Chociaż nie oznacza to definitywnie, że Gliese 581g nie istnieje, z pewnością budzi w nim wątpliwości. Więcej zespołów będzie patrzeć na gwiazdę Gliese 581, aby spróbować ustalić, co naprawdę tam jest. Ta historia jeszcze się nie skończyła.
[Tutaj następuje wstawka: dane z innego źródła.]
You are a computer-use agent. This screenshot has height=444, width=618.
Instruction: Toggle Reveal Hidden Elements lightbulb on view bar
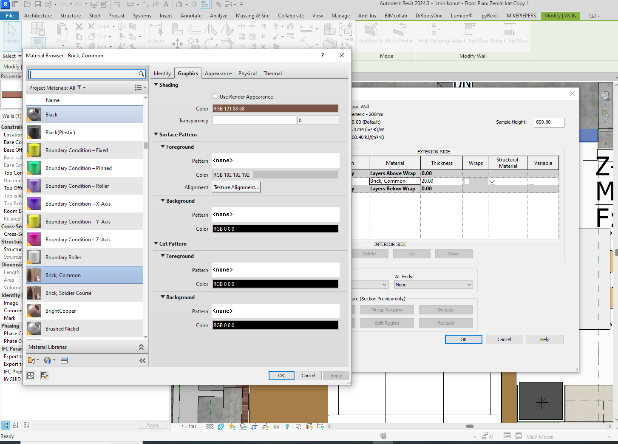287,426
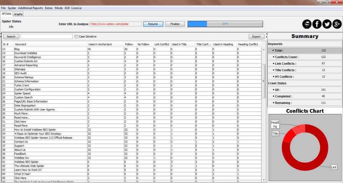This screenshot has height=183, width=343.
Task: Click the Export button
Action: pyautogui.click(x=257, y=36)
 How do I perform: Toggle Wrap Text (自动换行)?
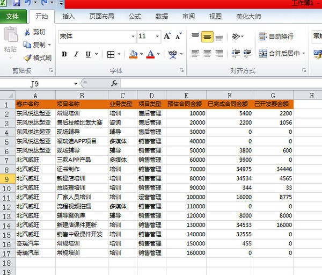pyautogui.click(x=276, y=37)
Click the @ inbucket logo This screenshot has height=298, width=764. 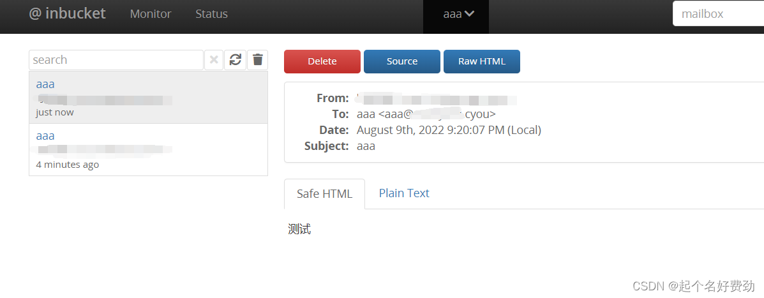[67, 13]
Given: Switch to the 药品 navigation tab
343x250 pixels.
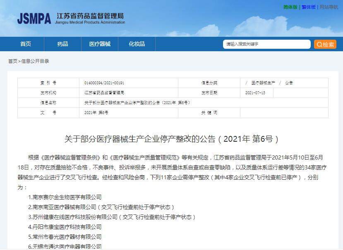Looking at the screenshot, I should pyautogui.click(x=62, y=44).
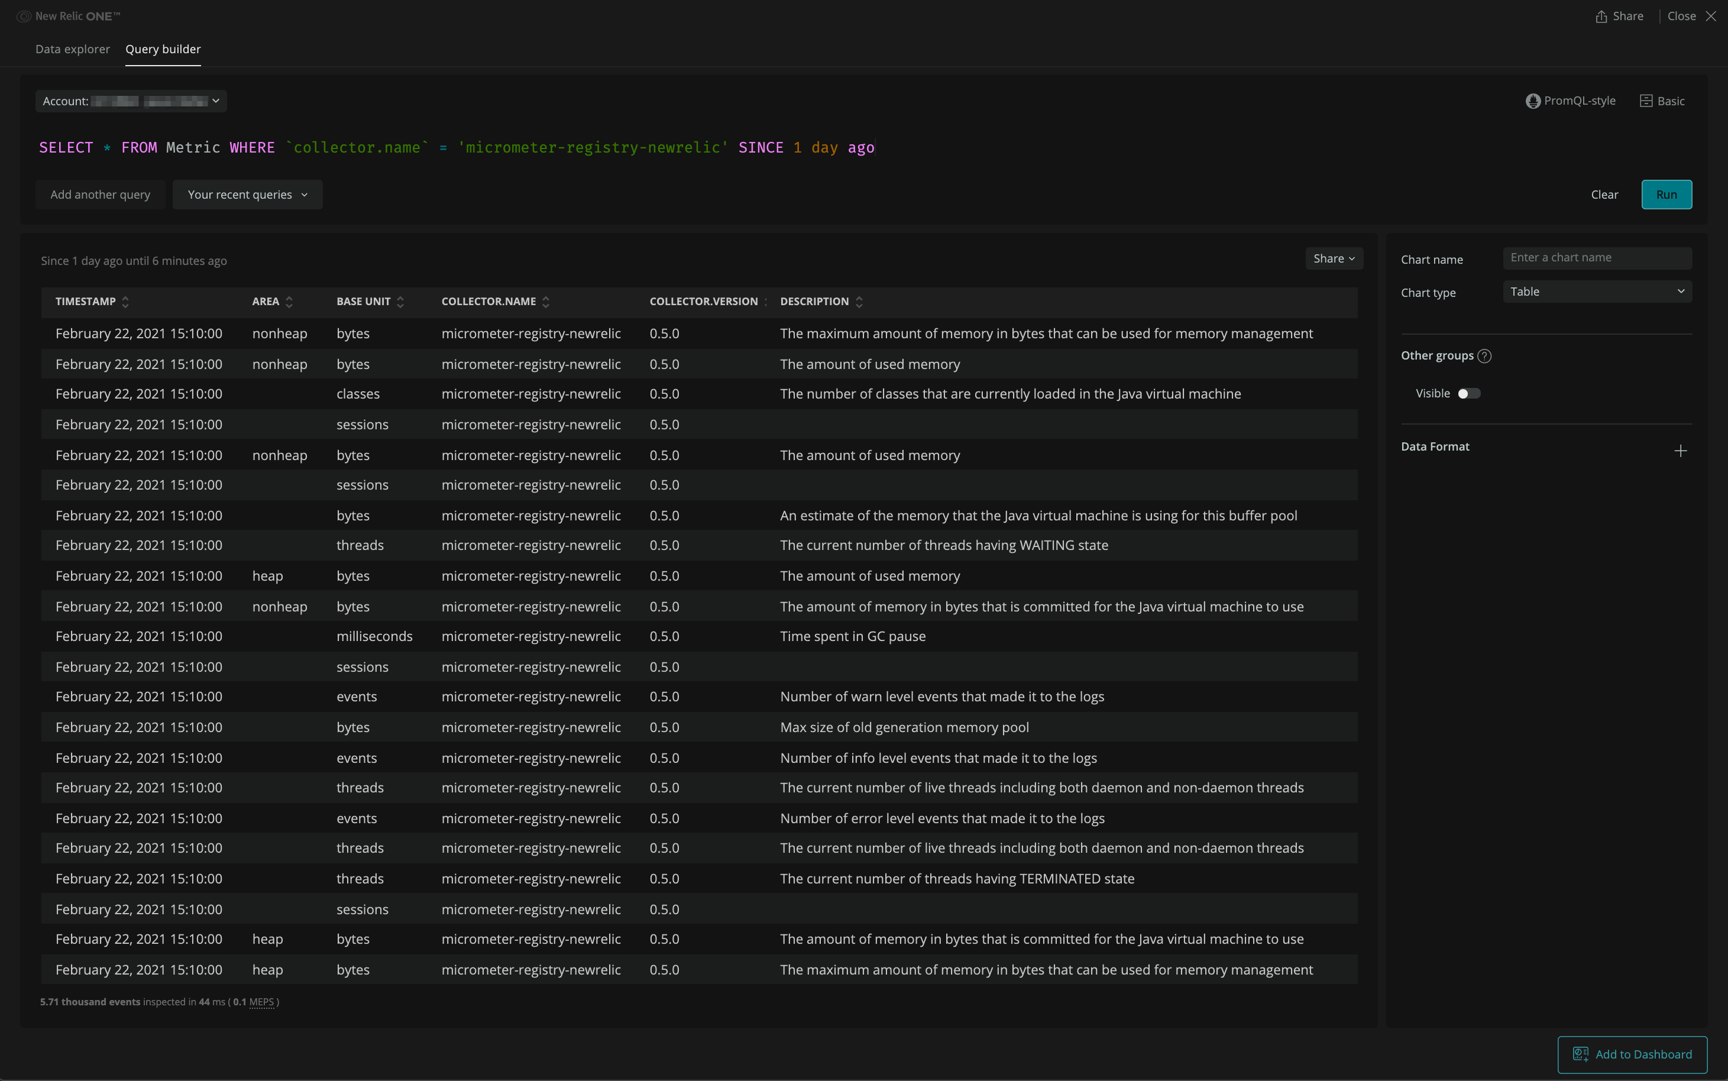This screenshot has height=1081, width=1728.
Task: Sort by Timestamp column arrows
Action: 125,302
Jeśli chodzi o sygnał obcych, ta wiadomość spotkała się z dość ostrą krytyką - nawet ze strony dr Franka Drake'a, lidera społeczności SETI. Astronom Ragbir Bhathal, naukowiec z University of Western Sydney, powiedział, że wykrył niezwykły puls światła prawie dwa lata temu z tego samego regionu przy Gliese 581, a wraz z wiadomościami o potencjalnym zamieszkałym świecie, jego twierdzenia pojawiły się ponownie. W artykule w Space.com Drake powiedział, że jest podejrzany, ponieważ Bhathal nie chciał nikomu udostępniać swoich danych.
Możesz przeczytać artykuł opublikowany w 2009 roku w Australii na temat odkrycia Bhathala.